When exploring linear growth, we observed a constant rate of change—a constant number by which the output increased for each unit increase in input. For example, in the equation $\text{\hspace{0.17em}}f(x)=3x+4,$ the slope tells us the output increases by 3 each time the input increases by 1. The scenario in the India population example is different because we have a percent change per unit time (rather than a constant change) in the number of people.
A study found that the percent of the population who are vegans in the United States doubled from 2009 to 2011. In 2011, 2.5% of the population was vegan, adhering to a diet that does not include any animal products—no meat, poultry, fish, dairy, or eggs. If this rate continues, vegans will make up 10% of the U.S. population in 2015, 40% in 2019, and 80% in 2050.
What exactly does it mean to grow exponentially ? What does the word double have in common with percent increase ? People toss these words around errantly. Are these words used correctly? The words certainly appear frequently in the media.

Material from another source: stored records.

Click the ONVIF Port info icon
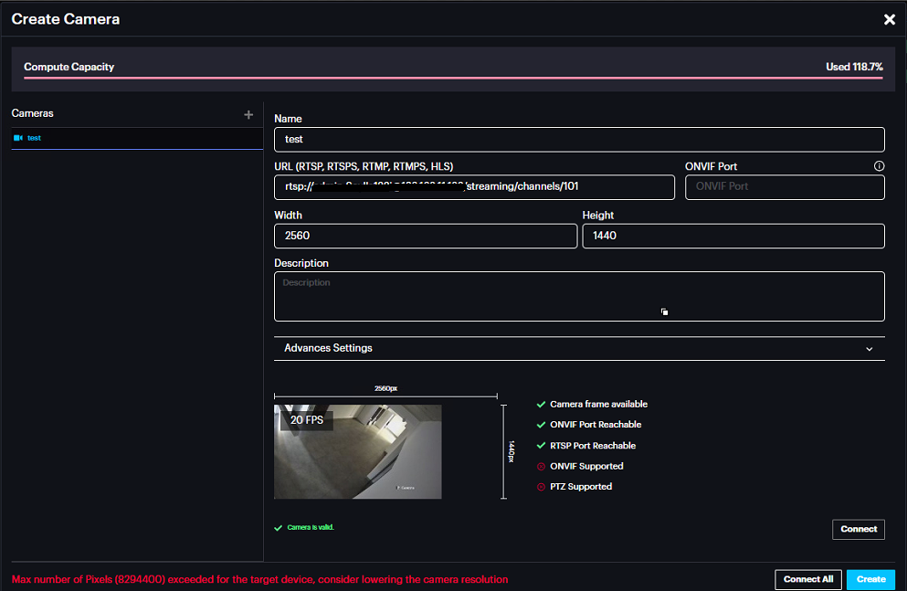 879,166
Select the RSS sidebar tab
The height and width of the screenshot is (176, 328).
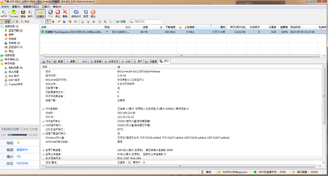click(x=25, y=21)
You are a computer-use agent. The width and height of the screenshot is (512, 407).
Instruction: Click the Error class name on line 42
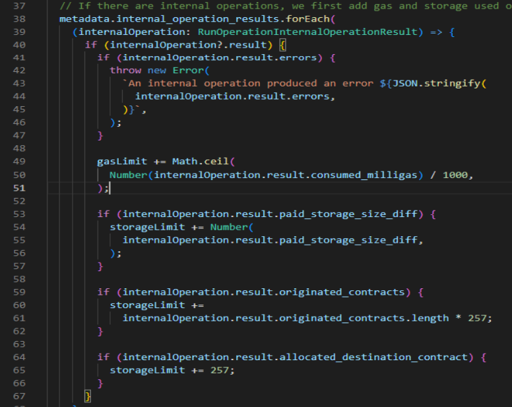(x=189, y=70)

For us to gain a clear understanding of exponential growth , let us contrast exponential growth with linear growth . We will construct two functions. The first function is exponential. We will start with an input of 0, and increase each input by 1. We will double the corresponding consecutive outputs. The second function is linear. We will start with an input of 0, and increase each input by 1. We will add 2 to the corresponding consecutive outputs. See [link] .
$x$ | $f(x)={2}^{x}$ | $g(x)=2x$ |
---|---|---|
0 | 1 | 0 |
1 | 2 | 2 |
2 | 4 | 4 |
3 | 8 | 6 |
4 | 16 | 8 |
5 | 32 | 10 |
6 | 64 | 12 |
From [link] we can infer that for these two functions, exponential growth dwarfs linear growth.